[Opening STUDY TEXT section]

The Real Reason You're Having Shoulder Pain

Shoulder pain might be one of the worst types of everyday aches your body can experience. The shoulder's proximity to your head and neck means that, even if you're able to keep it held still throughout the day, something as simple as a gentle cough or slouching could jar it and cause pain to shoot from your shoulder down to your arm.

Sometimes, shoulder pain isn't even shoulder pain at all but rather neck or bicep pain. According to Healthline, pain in your shoulder that is caused by another body part is known as "referred pain."

Referred pain can be differentiated from actual shoulder pain by moving your shoulder around. If the pain doesn't get worse, the pain is likely stemming from elsewhere. But what if your shoulder pain does get worse when you move your shoulder? What's causing it to hurt? It turns out that the answer isn't quite so straightforward.

Shoulder pain can be caused by many things

According to Healthline, many of the causes of shoulder pain are simple, such as a torn rotator cuff or cartilage, a pinched nerve, or soreness from overuse. Shoulder pain could also because of something more serious, such as arthritis, bone spurs, a broken bone, or even a spinal injury.

[Closing STUDY TEXT section]
[Opening DATA LISTING section]

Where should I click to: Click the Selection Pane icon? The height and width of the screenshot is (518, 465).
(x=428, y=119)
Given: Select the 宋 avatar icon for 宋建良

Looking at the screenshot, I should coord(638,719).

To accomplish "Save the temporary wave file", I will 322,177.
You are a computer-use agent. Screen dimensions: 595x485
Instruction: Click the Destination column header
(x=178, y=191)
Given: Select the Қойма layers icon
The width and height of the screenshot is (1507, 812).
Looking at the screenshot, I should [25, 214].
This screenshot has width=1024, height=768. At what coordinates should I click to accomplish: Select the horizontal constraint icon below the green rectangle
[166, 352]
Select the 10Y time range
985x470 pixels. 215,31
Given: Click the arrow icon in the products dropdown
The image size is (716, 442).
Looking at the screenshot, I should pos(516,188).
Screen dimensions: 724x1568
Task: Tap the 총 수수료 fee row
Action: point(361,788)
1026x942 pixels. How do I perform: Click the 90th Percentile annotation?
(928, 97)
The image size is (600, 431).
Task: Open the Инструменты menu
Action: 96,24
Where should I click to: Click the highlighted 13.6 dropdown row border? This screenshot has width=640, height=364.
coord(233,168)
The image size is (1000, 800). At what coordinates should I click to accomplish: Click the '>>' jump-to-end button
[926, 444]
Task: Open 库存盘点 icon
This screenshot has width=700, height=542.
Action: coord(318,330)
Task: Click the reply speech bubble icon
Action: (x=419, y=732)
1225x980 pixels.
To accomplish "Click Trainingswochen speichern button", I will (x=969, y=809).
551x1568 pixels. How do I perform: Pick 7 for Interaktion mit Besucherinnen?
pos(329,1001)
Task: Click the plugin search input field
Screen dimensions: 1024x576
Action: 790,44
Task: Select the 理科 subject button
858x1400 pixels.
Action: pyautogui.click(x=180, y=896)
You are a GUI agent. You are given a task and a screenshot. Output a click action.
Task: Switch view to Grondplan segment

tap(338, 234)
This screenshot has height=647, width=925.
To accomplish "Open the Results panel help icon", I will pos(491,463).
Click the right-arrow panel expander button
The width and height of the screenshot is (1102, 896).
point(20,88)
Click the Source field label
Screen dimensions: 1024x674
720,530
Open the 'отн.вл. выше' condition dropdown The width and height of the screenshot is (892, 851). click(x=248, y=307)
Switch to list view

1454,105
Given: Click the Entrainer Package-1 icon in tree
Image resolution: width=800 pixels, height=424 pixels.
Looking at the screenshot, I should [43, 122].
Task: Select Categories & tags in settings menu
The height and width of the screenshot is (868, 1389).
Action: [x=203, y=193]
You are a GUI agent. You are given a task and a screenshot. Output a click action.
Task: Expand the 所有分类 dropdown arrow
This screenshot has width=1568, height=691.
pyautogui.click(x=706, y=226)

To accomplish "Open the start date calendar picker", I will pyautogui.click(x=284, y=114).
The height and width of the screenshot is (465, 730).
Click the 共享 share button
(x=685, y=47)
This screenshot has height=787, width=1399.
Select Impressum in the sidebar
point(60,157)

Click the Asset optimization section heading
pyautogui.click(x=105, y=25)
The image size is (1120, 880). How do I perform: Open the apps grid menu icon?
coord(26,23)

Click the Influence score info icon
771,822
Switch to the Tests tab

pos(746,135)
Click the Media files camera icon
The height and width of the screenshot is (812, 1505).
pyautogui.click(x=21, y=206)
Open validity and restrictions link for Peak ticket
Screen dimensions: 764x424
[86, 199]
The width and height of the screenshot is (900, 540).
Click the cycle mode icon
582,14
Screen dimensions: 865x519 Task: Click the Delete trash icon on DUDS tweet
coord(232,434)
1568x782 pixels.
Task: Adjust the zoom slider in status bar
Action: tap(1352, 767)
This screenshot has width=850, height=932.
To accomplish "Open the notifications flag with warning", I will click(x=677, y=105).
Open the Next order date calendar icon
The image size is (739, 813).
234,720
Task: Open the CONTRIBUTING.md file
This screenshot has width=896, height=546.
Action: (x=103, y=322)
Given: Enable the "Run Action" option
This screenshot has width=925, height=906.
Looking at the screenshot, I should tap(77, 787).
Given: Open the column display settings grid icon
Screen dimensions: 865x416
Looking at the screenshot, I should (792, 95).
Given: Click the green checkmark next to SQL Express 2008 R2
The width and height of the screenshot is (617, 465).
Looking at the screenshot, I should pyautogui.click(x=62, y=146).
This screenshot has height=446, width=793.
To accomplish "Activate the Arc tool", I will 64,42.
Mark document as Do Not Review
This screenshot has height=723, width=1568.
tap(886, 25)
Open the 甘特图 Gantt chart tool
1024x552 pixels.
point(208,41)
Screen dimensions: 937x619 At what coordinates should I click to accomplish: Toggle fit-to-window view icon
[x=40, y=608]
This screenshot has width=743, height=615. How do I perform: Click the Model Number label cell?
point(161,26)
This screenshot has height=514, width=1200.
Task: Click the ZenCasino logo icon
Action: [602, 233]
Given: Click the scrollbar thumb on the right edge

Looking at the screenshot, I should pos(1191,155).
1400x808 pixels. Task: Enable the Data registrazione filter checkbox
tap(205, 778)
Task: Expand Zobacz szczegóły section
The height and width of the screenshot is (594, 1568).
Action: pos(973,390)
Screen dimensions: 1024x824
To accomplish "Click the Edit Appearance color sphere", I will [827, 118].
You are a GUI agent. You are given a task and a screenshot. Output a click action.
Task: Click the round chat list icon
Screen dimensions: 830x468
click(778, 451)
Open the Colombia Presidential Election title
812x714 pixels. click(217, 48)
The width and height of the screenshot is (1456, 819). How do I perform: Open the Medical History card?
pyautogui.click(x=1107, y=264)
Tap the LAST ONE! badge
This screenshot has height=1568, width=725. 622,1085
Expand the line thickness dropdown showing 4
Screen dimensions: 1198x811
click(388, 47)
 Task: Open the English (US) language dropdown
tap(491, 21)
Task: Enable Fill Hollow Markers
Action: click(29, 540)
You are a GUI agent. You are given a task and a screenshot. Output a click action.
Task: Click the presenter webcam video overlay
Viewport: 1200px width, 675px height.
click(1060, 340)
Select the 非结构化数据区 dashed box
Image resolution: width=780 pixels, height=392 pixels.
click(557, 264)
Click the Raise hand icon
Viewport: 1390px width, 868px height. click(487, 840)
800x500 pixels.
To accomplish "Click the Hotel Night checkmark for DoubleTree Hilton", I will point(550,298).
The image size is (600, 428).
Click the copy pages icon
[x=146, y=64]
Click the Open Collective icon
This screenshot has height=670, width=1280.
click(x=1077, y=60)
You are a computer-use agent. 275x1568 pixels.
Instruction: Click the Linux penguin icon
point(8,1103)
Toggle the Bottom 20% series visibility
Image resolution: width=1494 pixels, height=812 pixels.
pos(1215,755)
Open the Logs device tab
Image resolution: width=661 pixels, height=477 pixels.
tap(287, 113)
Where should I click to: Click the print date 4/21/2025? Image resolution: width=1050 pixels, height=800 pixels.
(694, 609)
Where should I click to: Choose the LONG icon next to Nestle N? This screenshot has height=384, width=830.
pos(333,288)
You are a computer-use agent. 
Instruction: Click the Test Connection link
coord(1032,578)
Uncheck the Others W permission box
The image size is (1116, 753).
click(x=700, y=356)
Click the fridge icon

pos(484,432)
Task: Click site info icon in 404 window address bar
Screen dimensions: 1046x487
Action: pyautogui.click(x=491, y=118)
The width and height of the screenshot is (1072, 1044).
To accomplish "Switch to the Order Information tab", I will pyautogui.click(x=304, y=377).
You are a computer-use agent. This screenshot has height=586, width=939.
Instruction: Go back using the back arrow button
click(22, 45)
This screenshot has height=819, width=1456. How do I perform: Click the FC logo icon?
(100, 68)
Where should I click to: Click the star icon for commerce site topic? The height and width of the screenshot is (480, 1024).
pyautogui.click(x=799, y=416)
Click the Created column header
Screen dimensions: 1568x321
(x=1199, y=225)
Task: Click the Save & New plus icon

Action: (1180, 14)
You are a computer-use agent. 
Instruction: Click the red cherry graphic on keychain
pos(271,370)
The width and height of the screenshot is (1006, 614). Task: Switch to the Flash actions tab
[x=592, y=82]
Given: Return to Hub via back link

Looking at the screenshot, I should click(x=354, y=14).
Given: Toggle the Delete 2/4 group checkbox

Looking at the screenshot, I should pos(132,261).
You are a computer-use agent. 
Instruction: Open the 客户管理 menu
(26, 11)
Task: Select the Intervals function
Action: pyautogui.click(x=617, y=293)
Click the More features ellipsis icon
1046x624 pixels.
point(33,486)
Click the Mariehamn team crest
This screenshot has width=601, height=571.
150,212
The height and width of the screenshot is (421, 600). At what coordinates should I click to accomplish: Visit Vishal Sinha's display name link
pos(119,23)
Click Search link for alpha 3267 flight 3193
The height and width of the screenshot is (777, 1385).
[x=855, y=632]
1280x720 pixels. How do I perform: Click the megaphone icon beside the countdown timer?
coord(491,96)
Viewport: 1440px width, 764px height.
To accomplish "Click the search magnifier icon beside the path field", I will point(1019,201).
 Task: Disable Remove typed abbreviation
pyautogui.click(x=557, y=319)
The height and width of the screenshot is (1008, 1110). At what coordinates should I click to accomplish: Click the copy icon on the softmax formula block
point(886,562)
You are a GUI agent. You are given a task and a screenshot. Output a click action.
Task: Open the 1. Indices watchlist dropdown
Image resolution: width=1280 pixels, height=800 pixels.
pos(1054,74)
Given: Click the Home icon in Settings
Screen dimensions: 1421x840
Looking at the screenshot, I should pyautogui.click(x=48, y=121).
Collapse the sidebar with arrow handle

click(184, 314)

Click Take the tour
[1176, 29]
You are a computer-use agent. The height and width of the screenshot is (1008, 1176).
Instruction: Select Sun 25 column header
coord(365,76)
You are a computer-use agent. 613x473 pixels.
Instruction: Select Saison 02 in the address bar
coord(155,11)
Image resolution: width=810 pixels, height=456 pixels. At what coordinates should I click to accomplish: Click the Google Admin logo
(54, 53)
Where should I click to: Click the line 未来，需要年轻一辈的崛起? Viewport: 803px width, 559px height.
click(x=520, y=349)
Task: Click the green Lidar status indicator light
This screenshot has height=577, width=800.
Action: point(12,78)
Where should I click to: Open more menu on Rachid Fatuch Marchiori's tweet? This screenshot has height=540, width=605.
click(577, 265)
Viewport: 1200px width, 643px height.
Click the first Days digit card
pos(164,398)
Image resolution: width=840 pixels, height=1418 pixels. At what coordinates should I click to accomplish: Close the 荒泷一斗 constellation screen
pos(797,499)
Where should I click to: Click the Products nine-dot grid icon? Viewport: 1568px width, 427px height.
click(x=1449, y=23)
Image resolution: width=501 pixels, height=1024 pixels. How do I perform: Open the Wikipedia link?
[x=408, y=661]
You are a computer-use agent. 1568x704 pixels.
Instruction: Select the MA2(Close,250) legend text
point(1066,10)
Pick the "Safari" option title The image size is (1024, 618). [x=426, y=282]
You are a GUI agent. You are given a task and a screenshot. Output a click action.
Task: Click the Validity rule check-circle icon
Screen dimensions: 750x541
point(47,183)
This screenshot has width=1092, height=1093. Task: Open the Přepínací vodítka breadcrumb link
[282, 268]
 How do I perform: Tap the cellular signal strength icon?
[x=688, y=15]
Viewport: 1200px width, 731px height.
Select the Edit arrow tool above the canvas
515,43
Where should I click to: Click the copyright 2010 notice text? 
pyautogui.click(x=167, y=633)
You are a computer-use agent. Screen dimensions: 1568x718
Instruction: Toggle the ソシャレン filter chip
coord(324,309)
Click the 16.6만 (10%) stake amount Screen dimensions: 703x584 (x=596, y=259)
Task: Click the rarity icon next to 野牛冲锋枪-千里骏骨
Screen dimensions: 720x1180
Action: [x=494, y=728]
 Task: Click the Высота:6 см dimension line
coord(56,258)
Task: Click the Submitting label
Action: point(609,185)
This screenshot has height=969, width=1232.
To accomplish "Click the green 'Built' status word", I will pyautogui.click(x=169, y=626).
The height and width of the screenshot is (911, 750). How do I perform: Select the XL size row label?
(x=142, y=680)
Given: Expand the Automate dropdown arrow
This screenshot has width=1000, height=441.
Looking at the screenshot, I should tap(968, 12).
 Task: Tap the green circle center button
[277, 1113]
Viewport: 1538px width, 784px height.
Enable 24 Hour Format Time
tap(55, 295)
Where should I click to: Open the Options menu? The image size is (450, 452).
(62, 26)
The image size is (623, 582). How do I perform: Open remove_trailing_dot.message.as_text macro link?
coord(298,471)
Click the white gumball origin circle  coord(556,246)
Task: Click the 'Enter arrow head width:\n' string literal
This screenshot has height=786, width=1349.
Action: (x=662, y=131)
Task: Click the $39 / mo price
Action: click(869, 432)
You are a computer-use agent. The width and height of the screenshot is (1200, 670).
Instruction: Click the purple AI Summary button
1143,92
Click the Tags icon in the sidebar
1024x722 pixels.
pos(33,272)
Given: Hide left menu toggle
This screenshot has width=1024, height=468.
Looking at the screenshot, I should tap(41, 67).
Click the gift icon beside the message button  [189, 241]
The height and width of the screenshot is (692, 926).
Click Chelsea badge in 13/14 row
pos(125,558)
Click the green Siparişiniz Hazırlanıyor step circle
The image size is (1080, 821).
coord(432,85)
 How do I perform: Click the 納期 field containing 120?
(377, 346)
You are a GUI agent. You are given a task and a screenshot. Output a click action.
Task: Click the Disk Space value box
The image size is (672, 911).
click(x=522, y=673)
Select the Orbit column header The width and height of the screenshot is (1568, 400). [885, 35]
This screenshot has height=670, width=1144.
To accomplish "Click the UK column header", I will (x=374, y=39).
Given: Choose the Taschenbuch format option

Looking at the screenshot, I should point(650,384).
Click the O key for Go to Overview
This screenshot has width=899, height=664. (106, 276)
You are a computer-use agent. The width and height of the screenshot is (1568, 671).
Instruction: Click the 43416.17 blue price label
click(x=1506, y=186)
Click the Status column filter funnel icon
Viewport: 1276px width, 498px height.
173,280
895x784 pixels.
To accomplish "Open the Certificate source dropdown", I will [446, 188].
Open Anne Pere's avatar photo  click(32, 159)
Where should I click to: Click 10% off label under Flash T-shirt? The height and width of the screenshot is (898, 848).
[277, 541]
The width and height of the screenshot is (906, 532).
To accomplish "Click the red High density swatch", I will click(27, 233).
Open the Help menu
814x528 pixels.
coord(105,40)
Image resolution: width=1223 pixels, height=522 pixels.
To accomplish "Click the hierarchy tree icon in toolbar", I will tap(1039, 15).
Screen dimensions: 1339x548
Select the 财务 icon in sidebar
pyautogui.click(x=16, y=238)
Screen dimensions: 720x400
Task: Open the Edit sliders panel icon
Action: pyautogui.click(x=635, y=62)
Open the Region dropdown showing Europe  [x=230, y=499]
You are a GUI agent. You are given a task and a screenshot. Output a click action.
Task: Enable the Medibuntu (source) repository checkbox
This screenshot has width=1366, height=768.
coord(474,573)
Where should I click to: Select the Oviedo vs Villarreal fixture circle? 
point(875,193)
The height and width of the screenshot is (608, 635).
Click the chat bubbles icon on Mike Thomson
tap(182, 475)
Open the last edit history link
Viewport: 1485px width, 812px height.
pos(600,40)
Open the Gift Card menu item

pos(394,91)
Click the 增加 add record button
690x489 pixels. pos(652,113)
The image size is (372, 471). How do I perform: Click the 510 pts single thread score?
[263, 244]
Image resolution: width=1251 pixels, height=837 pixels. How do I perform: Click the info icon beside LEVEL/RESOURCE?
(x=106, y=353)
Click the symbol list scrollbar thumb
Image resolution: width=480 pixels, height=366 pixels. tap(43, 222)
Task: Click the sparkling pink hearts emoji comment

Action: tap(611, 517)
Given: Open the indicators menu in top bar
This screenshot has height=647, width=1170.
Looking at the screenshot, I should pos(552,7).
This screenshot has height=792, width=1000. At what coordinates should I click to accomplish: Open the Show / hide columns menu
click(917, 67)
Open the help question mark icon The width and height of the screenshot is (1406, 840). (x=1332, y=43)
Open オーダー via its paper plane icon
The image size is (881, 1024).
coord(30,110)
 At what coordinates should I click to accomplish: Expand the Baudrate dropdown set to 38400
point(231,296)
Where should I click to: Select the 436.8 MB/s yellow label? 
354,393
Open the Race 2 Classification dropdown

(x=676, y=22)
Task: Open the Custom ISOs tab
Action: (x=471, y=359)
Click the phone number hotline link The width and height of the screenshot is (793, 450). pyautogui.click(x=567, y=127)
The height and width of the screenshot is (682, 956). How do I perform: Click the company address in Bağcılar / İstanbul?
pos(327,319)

[Closing DATA LISTING section]

§ **YOUR TASKS**:
a - Repeat the passage from the shoulder pain article word for word, beginning at the words "Referred pain can" and stopping after the words "a spinal injury.".
b - Summarize the shoulder pain article in two sentences.
The items come from a different source than the shoulder pain article.

§ **TASK-BY-TASK OUTPUTS**:
a -
Referred pain can be differentiated from actual shoulder pain by moving your shoulder around. If the pain doesn't get worse, the pain is likely stemming from elsewhere. But what if your shoulder pain does get worse when you move your shoulder? What's causing it to hurt? It turns out that the answer isn't quite so straightforward.

Shoulder pain can be caused by many things

According to Healthline, many of the causes of shoulder pain are simple, such as a torn rotator cuff or cartilage, a pinched nerve, or soreness from overuse. Shoulder pain could also because of something more serious, such as arthritis, bone spurs, a broken bone, or even a spinal injury.

b - Shoulder pain is sometimes referred pain from another body part, such as the neck or bicep, and it can be told apart from actual shoulder pain because it does not get worse when the shoulder is moved. Pain that does worsen with movement can have simple causes like a torn rotator cuff, a pinched nerve, or overuse, or more serious ones like arthritis, bone spurs, a broken bone, or a spinal injury.